In this exercise, the entries below are to be transcribed exactly, line by line.

● Stored records
=-=-=-=-=

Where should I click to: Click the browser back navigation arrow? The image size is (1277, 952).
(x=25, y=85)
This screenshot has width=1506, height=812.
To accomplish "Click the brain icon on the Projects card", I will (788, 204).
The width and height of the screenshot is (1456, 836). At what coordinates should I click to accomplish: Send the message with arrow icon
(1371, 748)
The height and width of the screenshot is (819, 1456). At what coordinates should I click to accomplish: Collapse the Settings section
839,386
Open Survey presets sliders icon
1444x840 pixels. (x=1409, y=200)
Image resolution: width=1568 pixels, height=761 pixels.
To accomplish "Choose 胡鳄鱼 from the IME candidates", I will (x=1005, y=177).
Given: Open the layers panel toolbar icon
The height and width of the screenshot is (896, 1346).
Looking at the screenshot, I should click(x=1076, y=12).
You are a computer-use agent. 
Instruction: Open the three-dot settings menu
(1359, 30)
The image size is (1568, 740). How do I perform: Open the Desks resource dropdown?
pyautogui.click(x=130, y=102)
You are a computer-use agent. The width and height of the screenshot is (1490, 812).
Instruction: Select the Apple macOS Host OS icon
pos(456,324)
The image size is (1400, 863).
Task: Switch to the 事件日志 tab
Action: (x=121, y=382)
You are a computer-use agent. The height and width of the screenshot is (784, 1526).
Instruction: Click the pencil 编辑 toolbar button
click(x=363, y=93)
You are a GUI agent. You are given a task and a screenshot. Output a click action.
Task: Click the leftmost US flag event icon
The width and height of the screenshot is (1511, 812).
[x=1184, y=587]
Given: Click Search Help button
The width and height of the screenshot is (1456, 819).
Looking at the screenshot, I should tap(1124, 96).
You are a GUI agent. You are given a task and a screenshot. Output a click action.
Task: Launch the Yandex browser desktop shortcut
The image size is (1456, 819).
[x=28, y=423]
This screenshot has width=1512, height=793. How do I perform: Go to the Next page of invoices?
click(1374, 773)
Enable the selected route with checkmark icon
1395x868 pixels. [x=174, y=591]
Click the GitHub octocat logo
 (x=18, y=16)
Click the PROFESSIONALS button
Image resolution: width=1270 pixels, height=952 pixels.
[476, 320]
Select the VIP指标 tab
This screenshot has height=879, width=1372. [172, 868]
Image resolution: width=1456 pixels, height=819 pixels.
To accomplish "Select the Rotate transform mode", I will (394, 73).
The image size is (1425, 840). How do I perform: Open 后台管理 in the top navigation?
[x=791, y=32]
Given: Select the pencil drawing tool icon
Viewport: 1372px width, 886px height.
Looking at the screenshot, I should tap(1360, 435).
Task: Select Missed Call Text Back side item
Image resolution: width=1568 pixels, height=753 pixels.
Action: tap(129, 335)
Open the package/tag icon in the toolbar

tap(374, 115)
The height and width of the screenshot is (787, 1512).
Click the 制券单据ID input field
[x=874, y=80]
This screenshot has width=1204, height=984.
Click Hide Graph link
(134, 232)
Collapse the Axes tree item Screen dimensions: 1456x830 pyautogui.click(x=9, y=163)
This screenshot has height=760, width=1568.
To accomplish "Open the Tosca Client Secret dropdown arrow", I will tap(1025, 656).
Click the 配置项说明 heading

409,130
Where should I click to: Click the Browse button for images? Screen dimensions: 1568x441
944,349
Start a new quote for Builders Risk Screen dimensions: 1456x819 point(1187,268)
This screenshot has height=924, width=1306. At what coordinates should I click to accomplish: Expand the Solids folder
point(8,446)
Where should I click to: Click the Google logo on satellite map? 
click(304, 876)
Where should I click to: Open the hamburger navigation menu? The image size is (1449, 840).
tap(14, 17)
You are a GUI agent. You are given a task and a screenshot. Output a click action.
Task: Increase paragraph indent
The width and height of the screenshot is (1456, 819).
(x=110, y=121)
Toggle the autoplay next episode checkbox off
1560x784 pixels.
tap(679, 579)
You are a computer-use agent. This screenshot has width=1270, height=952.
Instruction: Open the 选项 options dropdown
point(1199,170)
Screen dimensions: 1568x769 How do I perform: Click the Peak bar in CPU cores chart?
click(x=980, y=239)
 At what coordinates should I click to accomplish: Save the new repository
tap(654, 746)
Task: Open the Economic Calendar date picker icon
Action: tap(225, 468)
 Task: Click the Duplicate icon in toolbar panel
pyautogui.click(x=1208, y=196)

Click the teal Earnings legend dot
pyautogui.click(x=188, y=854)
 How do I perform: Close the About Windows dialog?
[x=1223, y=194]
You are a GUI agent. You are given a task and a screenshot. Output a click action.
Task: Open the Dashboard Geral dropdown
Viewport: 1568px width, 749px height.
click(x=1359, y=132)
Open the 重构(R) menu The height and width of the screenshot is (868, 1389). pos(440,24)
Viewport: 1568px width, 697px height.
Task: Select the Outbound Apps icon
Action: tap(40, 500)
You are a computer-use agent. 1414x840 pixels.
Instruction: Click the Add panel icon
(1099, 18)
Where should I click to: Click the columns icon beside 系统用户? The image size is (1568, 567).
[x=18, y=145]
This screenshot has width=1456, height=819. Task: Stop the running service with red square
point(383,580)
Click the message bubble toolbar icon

=-=-=-=-=

● SOLUTION TO THE EXERCISE
Where should I click to: Click the browser back navigation arrow? The image size is (1277, 952).
(x=25, y=85)
This screenshot has width=1506, height=812.
To accomplish "Click the brain icon on the Projects card", I will (788, 204).
The width and height of the screenshot is (1456, 836). At what coordinates should I click to accomplish: Send the message with arrow icon
(1371, 748)
The height and width of the screenshot is (819, 1456). At what coordinates should I click to accomplish: Collapse the Settings section
839,386
Open Survey presets sliders icon
1444x840 pixels. (x=1409, y=200)
Image resolution: width=1568 pixels, height=761 pixels.
To accomplish "Choose 胡鳄鱼 from the IME candidates", I will (x=1005, y=177).
Given: Open the layers panel toolbar icon
The height and width of the screenshot is (896, 1346).
Looking at the screenshot, I should click(x=1076, y=12).
You are a computer-use agent. 
Instruction: Open the three-dot settings menu
(1359, 30)
The image size is (1568, 740). How do I perform: Open the Desks resource dropdown?
pyautogui.click(x=130, y=102)
You are a computer-use agent. The width and height of the screenshot is (1490, 812).
Instruction: Select the Apple macOS Host OS icon
pos(456,324)
The image size is (1400, 863).
Task: Switch to the 事件日志 tab
Action: (x=121, y=382)
You are a computer-use agent. The height and width of the screenshot is (784, 1526).
Instruction: Click the pencil 编辑 toolbar button
click(x=363, y=93)
You are a GUI agent. You are given a task and a screenshot. Output a click action.
Task: Click the leftmost US flag event icon
The width and height of the screenshot is (1511, 812).
[x=1184, y=587]
Given: Click Search Help button
The width and height of the screenshot is (1456, 819).
Looking at the screenshot, I should tap(1124, 96).
You are a GUI agent. You are given a task and a screenshot. Output a click action.
Task: Launch the Yandex browser desktop shortcut
The image size is (1456, 819).
[x=28, y=423]
This screenshot has width=1512, height=793. How do I perform: Go to the Next page of invoices?
click(1374, 773)
Enable the selected route with checkmark icon
1395x868 pixels. [x=174, y=591]
Click the GitHub octocat logo
 (x=18, y=16)
Click the PROFESSIONALS button
Image resolution: width=1270 pixels, height=952 pixels.
[476, 320]
Select the VIP指标 tab
This screenshot has height=879, width=1372. [172, 868]
Image resolution: width=1456 pixels, height=819 pixels.
To accomplish "Select the Rotate transform mode", I will (394, 73).
The image size is (1425, 840). How do I perform: Open 后台管理 in the top navigation?
[x=791, y=32]
Given: Select the pencil drawing tool icon
Viewport: 1372px width, 886px height.
Looking at the screenshot, I should tap(1360, 435).
Task: Select Missed Call Text Back side item
Image resolution: width=1568 pixels, height=753 pixels.
Action: tap(129, 335)
Open the package/tag icon in the toolbar

tap(374, 115)
The height and width of the screenshot is (787, 1512).
Click the 制券单据ID input field
[x=874, y=80]
This screenshot has width=1204, height=984.
Click Hide Graph link
(134, 232)
Collapse the Axes tree item Screen dimensions: 1456x830 pyautogui.click(x=9, y=163)
This screenshot has height=760, width=1568.
To accomplish "Open the Tosca Client Secret dropdown arrow", I will tap(1025, 656).
Click the 配置项说明 heading

409,130
Where should I click to: Click the Browse button for images? Screen dimensions: 1568x441
944,349
Start a new quote for Builders Risk Screen dimensions: 1456x819 point(1187,268)
This screenshot has height=924, width=1306. At what coordinates should I click to accomplish: Expand the Solids folder
point(8,446)
Where should I click to: Click the Google logo on satellite map? 
click(304, 876)
Where should I click to: Open the hamburger navigation menu? The image size is (1449, 840).
tap(14, 17)
You are a GUI agent. You are given a task and a screenshot. Output a click action.
Task: Increase paragraph indent
The width and height of the screenshot is (1456, 819).
(x=110, y=121)
Toggle the autoplay next episode checkbox off
1560x784 pixels.
tap(679, 579)
You are a computer-use agent. This screenshot has width=1270, height=952.
Instruction: Open the 选项 options dropdown
point(1199,170)
Screen dimensions: 1568x769 How do I perform: Click the Peak bar in CPU cores chart?
click(x=980, y=239)
 At what coordinates should I click to accomplish: Save the new repository
tap(654, 746)
Task: Open the Economic Calendar date picker icon
Action: tap(225, 468)
 Task: Click the Duplicate icon in toolbar panel
pyautogui.click(x=1208, y=196)

Click the teal Earnings legend dot
pyautogui.click(x=188, y=854)
 How do I perform: Close the About Windows dialog?
[x=1223, y=194]
You are a GUI agent. You are given a task and a screenshot. Output a click action.
Task: Open the Dashboard Geral dropdown
Viewport: 1568px width, 749px height.
click(x=1359, y=132)
Open the 重构(R) menu The height and width of the screenshot is (868, 1389). pos(440,24)
Viewport: 1568px width, 697px height.
Task: Select the Outbound Apps icon
Action: tap(40, 500)
You are a computer-use agent. 1414x840 pixels.
Instruction: Click the Add panel icon
(1099, 18)
Where should I click to: Click the columns icon beside 系统用户? The image size is (1568, 567).
[x=18, y=145]
This screenshot has width=1456, height=819. Task: Stop the running service with red square
point(383,580)
Click the message bubble toolbar icon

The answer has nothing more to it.